Halfway across, a piton skreeked as it pulled out from its hole.
Joe was motionless for a moment. Then he extended a long arm to the rope on the side nearest him from the next piton.
The loosened piton came free with another screech. Joe dropped down, clinging to the rope, and swung like an almost-stopped pendulum.
“Hang on, Joe!” Burton said.
Then he screamed with the rest of the party as the second wedge tore loose and the others followed.
Bellowing, shrouded in white cloths, Joe Miller dropped for the second time into the dark sea.
SECTION 13
In the Dark Tower
44
BURTON WEPT WITH THE OTHERS. HE’D LIKED THE HUGE MAN, had perhaps loved him. With his death the group had lost much courage, much morale-boosting, much strength.
After a while they turned around, cautiously, and continued the slow still dangerous descent. When six hours passed, they stopped to eat and sleep. The latter was difficult, since they had to lie on one side and make sure they didn’t roll over while sleeping. They put their pistols against their backs so these would, they hoped, be so uncomfortable that they’d wake them immediately. Excretion was not easy either. The men could face the outer side of the ledge to urinate, though the updraft sometimes caused the liquid to blow back on their cloths. The women had to hang their posteriors over the ledge and hope for the best, which often didn’t happen.

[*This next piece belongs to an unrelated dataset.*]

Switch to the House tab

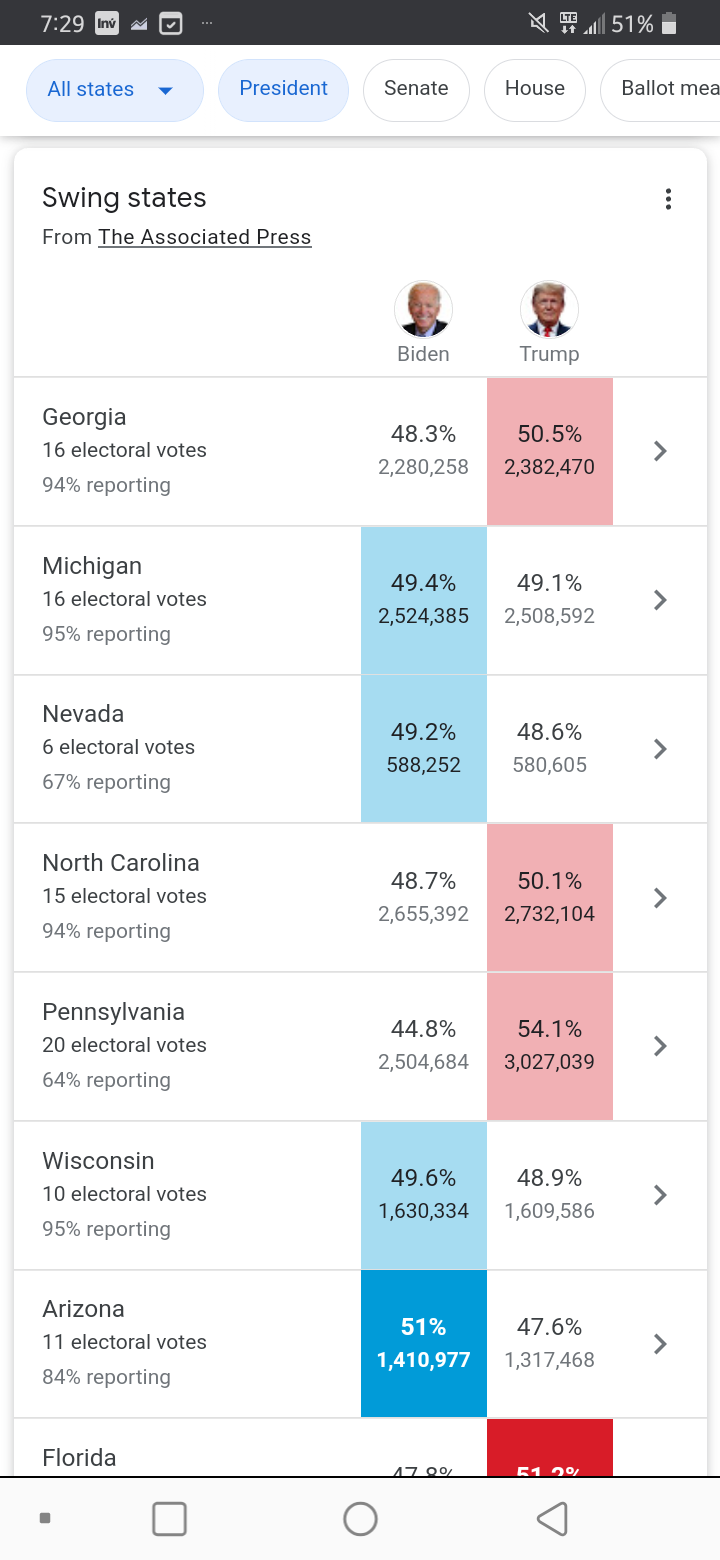click(x=534, y=89)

Alice was the only modest one. She required that the others look away while she was relieving herself. Even then, their near presence made her inhibited. Sometimes, though, the mists thickened enough to give her privacy.
They were a gloomy party, still numbed by Joe Miller’s death. Also, they could not help dwelling on the strong possibility that the Ethicals had found the cave and sealed it.

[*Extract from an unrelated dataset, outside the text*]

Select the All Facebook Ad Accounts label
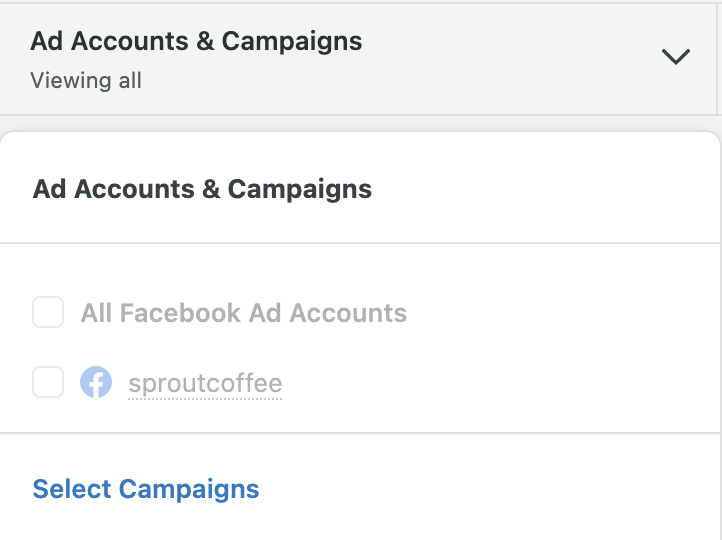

The sound of waves crashing against the base became louder. They descended into the thick clouds; the cliff face and the ledge became even wetter. Finally, Burton, in the lead, was wet by spray and the sea boomed around him.
He halted and sent his lantern beam ahead of him. The edge ran into the black waters. Ahead was the outcropping, and, if what Paheri had said was true, the mouth of the cave would be on its other side.

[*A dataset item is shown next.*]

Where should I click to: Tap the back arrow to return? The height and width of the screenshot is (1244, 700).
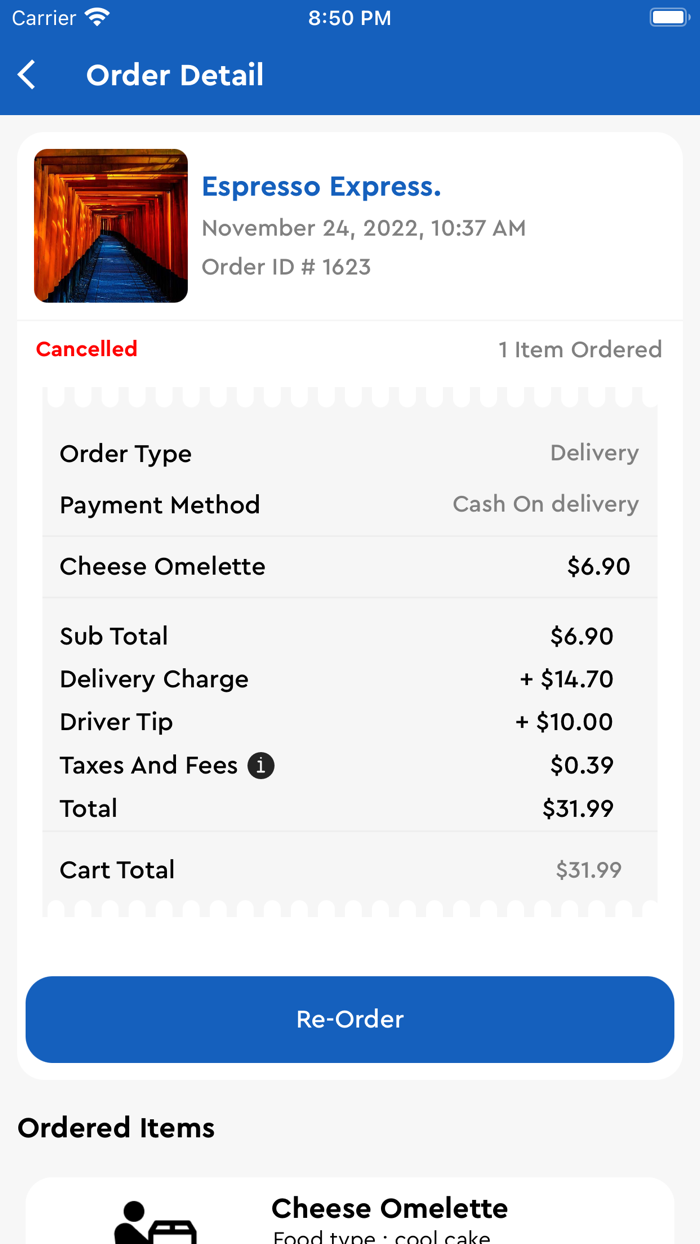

He called back to those behind Alice, telling them what his light had revealed. He walked into the water, which was only knee deep. Apparently, the shallow ledge went a long way out since the waves were weak here, though powerful on both sides not far away. The water was very cold, seeming to turn his legs into icy clumps.
He came back to the black projection and worked his way around it. Alice came closely behind him. “Is there a cave?” Her voice trembled. He shot the beam ahead to his right. His heart was hammering and not just from the shock of the cold water. He breathed out, “Ah!”
There it was, the long-imagined hole at the base of the mountain. It was arched and low and would require that even Nur stoop to get through it. But it was wide enough for the boats which Paheri had described to pass through it.
Burton shouted back the good news. Croomes, fifth in line, screamed, “Hallelujah!”
However, Burton was not as exultant as he sounded. The cave could still be here, but the boats might not be.
He led Alice along the rope still connected to her belt and bent down to enter the mouth. A few feet inside, a smooth stone floor sloped upward at a 30-degree angle, the hollow broadened, and the ceiling rose to twenty feet. When they were all gathered inside, he ordered that they disconnect the rope. They shouldn’t need it now.
He shone his light on their faces, pale and tired-looking but eager. Gilgamesh was on his far right, and Ah Qaaq stood on the left behind the rest. If Burton had not abandoned his plan to seize the two, the time to do so would be near. But he had decided to improvise when he had to.
He turned and led them up the floor to a tunnel. It curved gently to the right for over three hundred feet, and the air became warmer as they advanced. Before they got to its end, they saw light.